Description of the task: Please return every line in the entries below with the word "Given" in it.

━━━━━ Information shown ━━━━━

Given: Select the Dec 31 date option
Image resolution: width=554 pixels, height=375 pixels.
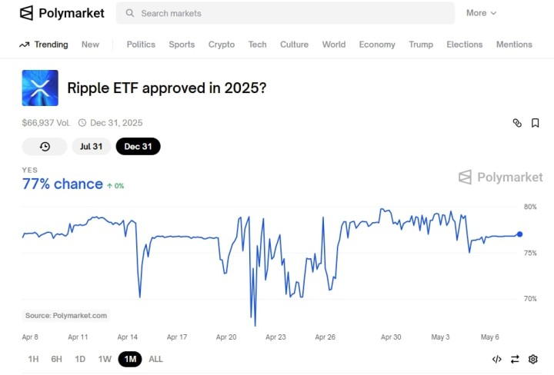Looking at the screenshot, I should 138,146.
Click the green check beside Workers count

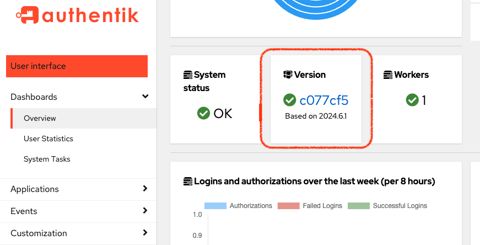412,100
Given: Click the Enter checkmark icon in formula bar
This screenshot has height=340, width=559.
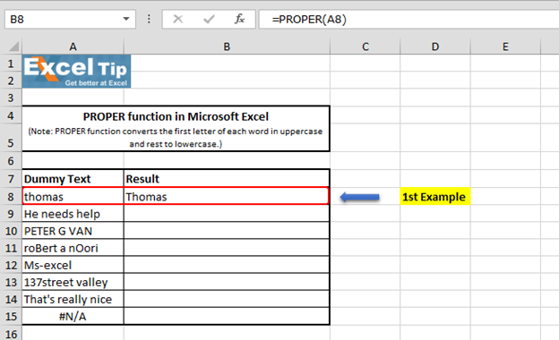Looking at the screenshot, I should coord(209,19).
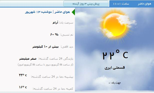Screen dimensions: 154x93
Task: Click the green triangle marker icon
Action: point(73,12)
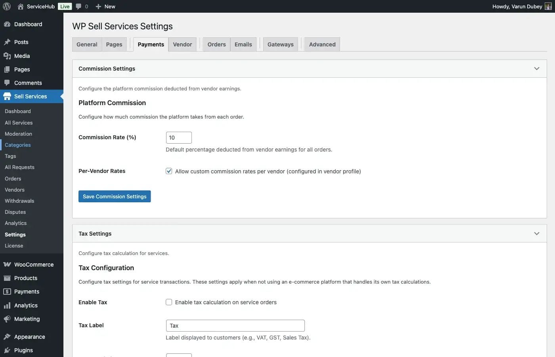Expand the New menu in admin bar

tap(105, 6)
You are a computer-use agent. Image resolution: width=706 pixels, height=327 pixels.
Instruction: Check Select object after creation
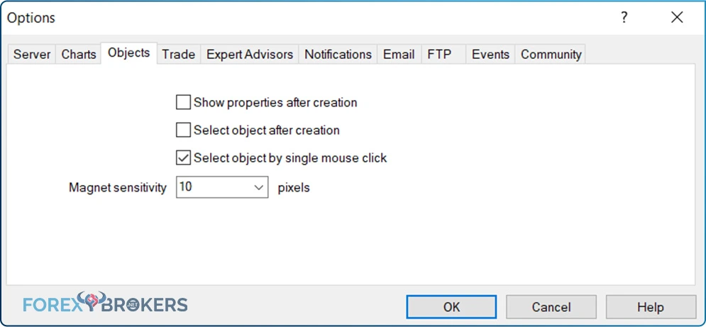[183, 131]
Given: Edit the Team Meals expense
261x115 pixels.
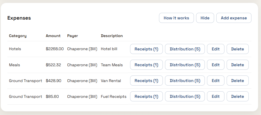Looking at the screenshot, I should pyautogui.click(x=215, y=65).
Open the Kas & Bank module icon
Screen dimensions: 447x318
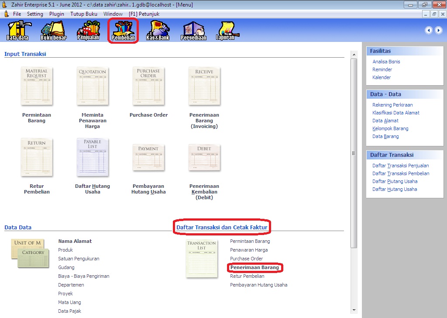coord(158,31)
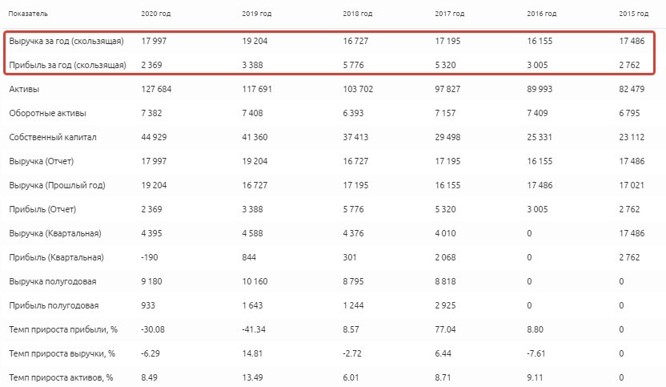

━━━━━

Solution below:
Given: Select the Dec 31 date option
Given: Click the Enter checkmark icon in formula bar
Given: Edit the Team Meals expense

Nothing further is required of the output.